Tricky gullies in the Clouds
In spite of reading the trip reports and studying images carefully, in the clouds, we experienced yet another kind of route finding problem on this mountain.
First, yet another perspective of the "downclimb" near the east gully. We did not even really notice it. Only now, after reading again the trip reports do I recognize it. To me, it seemed like only about 2 consecutive exposed moves on/around (not going down much) some big rocks, and the "gap" did not give us pause at all. After I finished, not knowing that others had even commented on it, I apologized to my partner for going so slow and careful and he said "it's okay to have been a bit nervous on that".
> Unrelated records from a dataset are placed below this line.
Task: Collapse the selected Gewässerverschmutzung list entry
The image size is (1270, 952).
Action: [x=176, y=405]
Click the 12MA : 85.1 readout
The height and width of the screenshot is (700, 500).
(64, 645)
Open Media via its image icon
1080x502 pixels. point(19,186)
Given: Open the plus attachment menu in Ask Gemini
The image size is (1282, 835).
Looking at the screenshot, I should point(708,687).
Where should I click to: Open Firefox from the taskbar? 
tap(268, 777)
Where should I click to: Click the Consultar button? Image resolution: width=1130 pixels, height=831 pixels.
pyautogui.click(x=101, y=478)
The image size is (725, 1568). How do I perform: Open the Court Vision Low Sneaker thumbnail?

The clouds were pretty thick all day and believe it or not we missed the east gully completely! Later after failing on the next 2 gullies and starting back, we easily recognized it. I think what happened was that the clouds obscured it and when we got to the far side of it we were looking ahead (relative to the direction of travel) and saw the obvious trail continuing across. Plus the first cairn you might see is up the gully a little bit, and not very large. I don't understand why the trail even continues. Certainly not too many people want to do the bottom part of the west gully do they?
east gully entrance
Not realizing we had missed it, we soon found an obvious gully and I was confident it was right. My son was doubtful because there were no cairns. We went up a few hundred feet before it required a class 4 climb up a rock in the middle of the drainage. I took it to see what lay ahead and up a few yards was a notch to go through. But alas peering through it all I saw was a steep DESCENT even if we could squeeze through! I wonder if this was to the bottom of a ledge?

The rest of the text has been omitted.